Document generation CI is broken by skottmckay · Pull Request #13308 · microsoft/onnxruntime

skottmckay · 2022-10-13T11:17:10Z

Description

Fix document generation CI. It's not currently updating the docs as we're skipping the tests, which is the invocation of build.py that would have generated the documentation.

Setup specific task to generate documentation for greater clarity.

Motivation and Context

Operator kernel documentation is not getting updated and is now out of date.

…or 'test' to be specified, but we build using the sln file and skip tests in the stage that was meant to generate the documentation.

…ocumentationGeneration

… op schemas.

…cessfully.

Couple of cleanups.

…ocumentationGeneration

snnn · 2022-10-14T04:31:27Z

        buildArch: x64
-        additionalBuildFlags: --gen_doc validate --skip_tests --enable_pybind --use_dml --use_cuda --cuda_version=11.6 --cuda_home="C:\Program Files\NVIDIA GPU Computing Toolkit\CUDA\v11.6" --enable_cuda_profiling --cmake_extra_defines CMAKE_CUDA_ARCHITECTURES=52 --cmake_extra_defines onnxruntime_BUILD_UNIT_TESTS=OFF
+        # note: need to specify `--gen_doc` when creating the build config so it has to be in additionalBuildFlags
+        additionalBuildFlags: --gen_doc --skip_tests --enable_pybind --use_dml --use_cuda --cuda_version=11.6 --cuda_home="C:\Program Files\NVIDIA GPU Computing Toolkit\CUDA\v11.6" --cmake_extra_defines CMAKE_CUDA_ARCHITECTURES=52 --cmake_extra_defines onnxruntime_BUILD_UNIT_TESTS=OFF


nit: In the past, "--cmake_extra_defines" can only be specified once in a command line. Though we made some hack now it works, I hope we don't need to rely on it. Here you can put two defines together.

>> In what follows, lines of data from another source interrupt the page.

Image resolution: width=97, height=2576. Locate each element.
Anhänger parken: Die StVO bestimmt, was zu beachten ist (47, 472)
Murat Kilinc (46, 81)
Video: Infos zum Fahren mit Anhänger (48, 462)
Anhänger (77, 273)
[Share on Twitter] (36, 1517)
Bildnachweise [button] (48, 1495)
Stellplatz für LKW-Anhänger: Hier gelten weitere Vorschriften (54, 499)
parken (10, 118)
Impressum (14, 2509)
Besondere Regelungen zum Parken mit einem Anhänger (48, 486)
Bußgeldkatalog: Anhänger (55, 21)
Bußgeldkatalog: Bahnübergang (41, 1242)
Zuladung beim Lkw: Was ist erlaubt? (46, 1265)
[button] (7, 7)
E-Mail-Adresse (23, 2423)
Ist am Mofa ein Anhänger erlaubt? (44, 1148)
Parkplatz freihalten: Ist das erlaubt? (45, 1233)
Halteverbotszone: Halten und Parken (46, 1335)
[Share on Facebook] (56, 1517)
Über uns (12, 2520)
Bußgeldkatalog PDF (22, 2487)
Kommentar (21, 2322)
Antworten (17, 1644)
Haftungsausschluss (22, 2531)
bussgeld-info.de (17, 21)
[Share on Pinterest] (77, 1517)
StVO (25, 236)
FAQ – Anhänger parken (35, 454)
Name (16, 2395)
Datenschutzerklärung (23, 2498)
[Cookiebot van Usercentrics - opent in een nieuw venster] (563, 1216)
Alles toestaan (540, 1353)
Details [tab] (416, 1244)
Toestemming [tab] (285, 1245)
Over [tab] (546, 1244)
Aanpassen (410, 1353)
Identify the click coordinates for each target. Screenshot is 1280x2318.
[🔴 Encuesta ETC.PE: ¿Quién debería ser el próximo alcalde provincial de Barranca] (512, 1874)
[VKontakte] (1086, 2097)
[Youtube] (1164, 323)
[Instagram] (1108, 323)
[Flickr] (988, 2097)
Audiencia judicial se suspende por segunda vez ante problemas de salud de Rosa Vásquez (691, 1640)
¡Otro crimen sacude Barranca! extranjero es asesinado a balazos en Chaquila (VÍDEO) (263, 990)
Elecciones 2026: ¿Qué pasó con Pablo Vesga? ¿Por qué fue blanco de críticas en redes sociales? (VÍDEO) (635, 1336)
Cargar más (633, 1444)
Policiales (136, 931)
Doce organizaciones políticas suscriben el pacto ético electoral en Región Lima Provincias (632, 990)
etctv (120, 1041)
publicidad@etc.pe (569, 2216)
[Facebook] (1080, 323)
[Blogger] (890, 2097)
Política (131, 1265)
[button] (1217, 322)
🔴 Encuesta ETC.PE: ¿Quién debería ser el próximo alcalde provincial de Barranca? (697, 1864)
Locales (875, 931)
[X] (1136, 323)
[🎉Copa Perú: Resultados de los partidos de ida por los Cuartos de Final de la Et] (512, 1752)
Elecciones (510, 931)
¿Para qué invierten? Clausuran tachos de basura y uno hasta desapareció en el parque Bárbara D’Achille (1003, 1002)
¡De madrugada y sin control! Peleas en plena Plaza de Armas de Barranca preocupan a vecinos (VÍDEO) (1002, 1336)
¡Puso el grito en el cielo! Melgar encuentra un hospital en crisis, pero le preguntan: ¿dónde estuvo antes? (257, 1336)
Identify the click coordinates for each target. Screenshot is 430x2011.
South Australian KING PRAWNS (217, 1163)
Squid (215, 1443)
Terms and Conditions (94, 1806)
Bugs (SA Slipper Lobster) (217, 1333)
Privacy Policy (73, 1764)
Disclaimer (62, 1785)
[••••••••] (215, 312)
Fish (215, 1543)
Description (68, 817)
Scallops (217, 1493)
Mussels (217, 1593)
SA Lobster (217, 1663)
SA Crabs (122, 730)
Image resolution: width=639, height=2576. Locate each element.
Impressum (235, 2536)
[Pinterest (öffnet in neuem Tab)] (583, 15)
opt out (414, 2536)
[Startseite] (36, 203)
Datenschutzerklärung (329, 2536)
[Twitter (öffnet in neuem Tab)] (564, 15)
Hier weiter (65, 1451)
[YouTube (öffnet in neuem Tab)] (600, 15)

snnn · 2022-10-14T19:14:54Z

I created a PR to move ORT GPU pipelines to T4, #13170. If that PR was merged, the "Windows GPU CI Pipeline" of this PR would not pass. It is because DML needs WDDM, but T4 doesn't WDDM. So I created a new machine pool and a new VM image that is just for DML. You can't assume a single machine that can run both DML and CUDA, especially someone just suggested me to move the DML pipeline to AMD GPUs. It wouldn't make sense to install CUDA libraries on all AMD GPU machines.

fdwr · 2022-10-14T19:32:39Z

You can't assume a single machine that can run both DML and CUDA

Well we shouldn't need to actually run any GPU-specific code of DML or CUDA beyond basic initialization just for document generation anyway - we just need the kernels registered. So how about an internal overload of DMLProviderFactoryCreator::Create which addGlobalSchemaFunctions() can call in onnxruntime_pybind_schema.cc to avoid the IsSoftwareAdapter check? (maybe an optional bool flag)

snnn · 2022-10-18T04:22:09Z

@fdwr , so what's the plan?

skottmckay · 2022-10-18T23:59:05Z

Can we check this in to fix the operator documentation at least? either way we need to figure out how this works going forward.

One option is that we will be able to set a config value in the session options with this PR that the DML EP could read and not error out if there's no gpu when we're generating docs. updating the DML EP factory creator is fine as well.

tianleiwu · 2022-10-21T17:20:14Z

@skottmckay, Please check in ASAP to unblock operator documentation update.

snnn · 2022-10-21T18:08:16Z

The "onnxruntime-Win2019-GPU-dml" machine pool should not need to have CUDA installed. I think both @fdwr and @skottmckay's suggestions are good, but can we make it happen?

snnn · 2022-10-21T21:53:02Z

Will PR #13318 be merged soon, or would you like me to create an internal overload of DMLProviderFactoryCreator::Create which addGlobalSchemaFunctions() can call in onnxruntime_pybind_schema.cc to avoid the IsSoftwareAdapter check?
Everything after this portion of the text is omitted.